I think I always go too far. I’ve done things that are taboo. Maybe I was searching for some kind of enemy in the human race.
What was the reaction in Finland to your first album?
It was negative. But I had one radio hit, “Steppaillen” — “Tap Dancing.” It was a metaphor about a guy who is tap dancing and everybody hates him. So it was kind of a prophetic song, because my first years were like that. But my fourth album was a success, and the end of the 1980s was a good time for me in the music business. The 1990s were a little bit difficult, but now it’s quite good again. They couldn’t get rid of me and now they have to accept it.
I can make a good pop song if I want to, but that’s not the most important thing to me. I want to make music that is interesting in the mind. I want to make people think and react and experience something. I want to write about the things that are important to me and that thrill me, and some of those things can be very bad and controversial. People get confused by that, they don’t know what to think about me. Some people think I’m mad, but some say that I write about things that nobody else does.
How did you become interested in Satanism?

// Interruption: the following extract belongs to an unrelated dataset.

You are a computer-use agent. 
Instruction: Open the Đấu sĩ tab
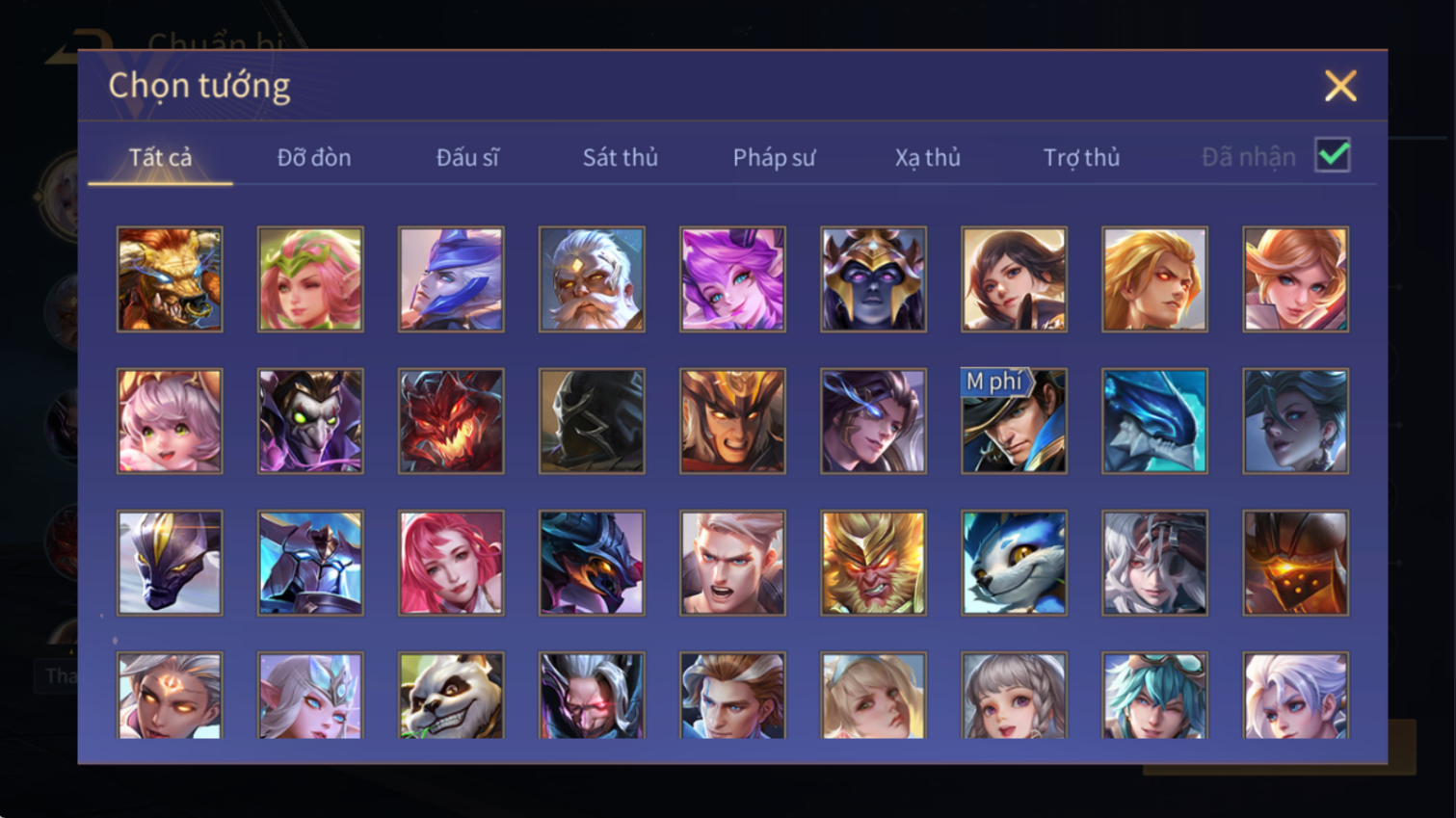point(467,157)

Well, it was an experimental thing for me to do, because at that time, at the beginning of the 1990s, I was very much alone, my life was in a bit of a bad situation. I had too much time to think about things. I went deeper and deeper inside myself. And weird things came out. But I don’t believe in Satanism any more. I don’t know if I even did at the time, but I was interested in it at any rate.
It reminds me of Led Zeppelin’s interest in Aleister Crowley.

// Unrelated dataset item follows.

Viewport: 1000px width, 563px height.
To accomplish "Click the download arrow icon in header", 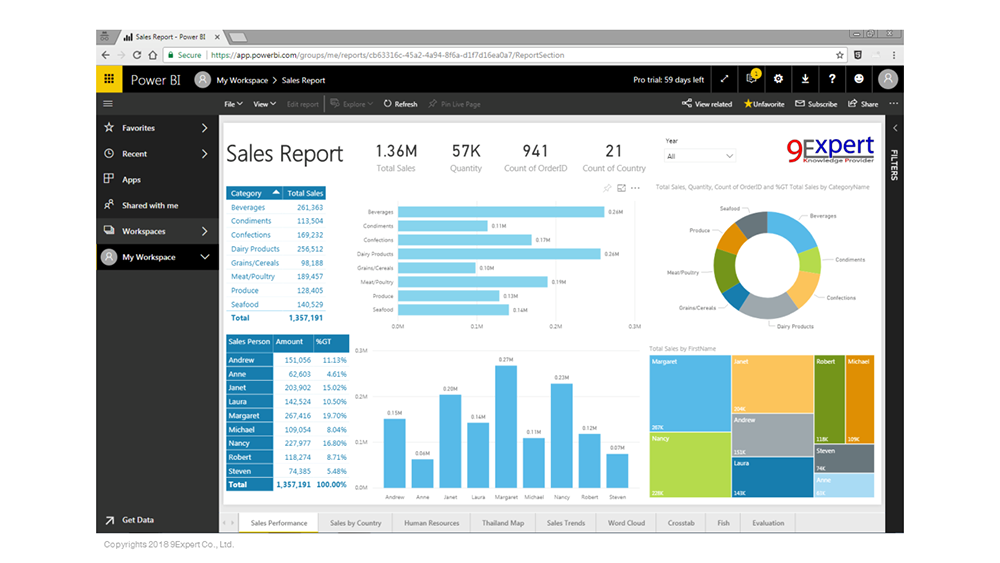I will 805,79.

Yeah, and David Bowie had a similar thing too. Even the Beatles had Aleister Crowley’s head on the cover of “Sgt. Pepper.” So it’s nothing new in rock music, but in Finland it was something terrible, and many people thought I’d gone mad.
But a strange thing happened, because this heavy rock thing started in Finland in the 1990s, and I was surprised because when I had a gig in Finland and there were suddenly boys with long hair who were into magic. I was of course ten years older than them. But I think people respected me, because they knew I wasn’t trying to please everybody.
What kind of music did you listen to as a teenager?
I think my first love was progressive rock, like Genesis and Pink Floyd and bands like that, and then came the Velvet Underground and the New York Dolls — maybe I’m kind of a mix of those bands.
Could you tell us about the book you wrote about Velvet Underground?
It was a book about the Velvet Underground and Lou Reed, and also a book about my youth, when I was starting my musical career. The difficulties I had, because we were living in Oulu, where not many people understood what the Velvet Underground was, so we had to tell everybody that it was a very important band. That was the start.
I’ve also written books about war, but they’re not standard war books.
The best-known novel I’ve written was “Two Suns” (Kaksi aurinkoa), about a band during the war entertaining soldiers at the front. It’s a strange band, the people in it are strange; some of them are occultists. I tried to describe music and art in a situation when music and art are not wanted. These people have problems in their relationships, and trouble between them and the army and society. I think the protagonist in this story is music and not the people. And the music gets lost, because most members of the band are killed.
Nobody has written a book like that because normally books about war are about heroism or history or something like that. But I was writing about music and the magic behind the music.
How do you feel on the music scene after all these years?
I am having a renaissance right now, I am a hot thing again. Everything moves on; you don’t want to get stuck in the past.
The past is past. The past is nice, but I want to be part of the future. I always think that the best things I’ll do are in the future and not in the past, because we were so young when we started. We did some good things in the past, but I think we can do better things now. I’m always writing new stuff. I wrote 140 songs for the last album we made, and we used only 13 of them. So it was very hard to choose them, and many good songs were left out.
Kauko Röyhkä’s not-yet-titled six-CD retrospective box set is due out on Stupido Records in March 2012.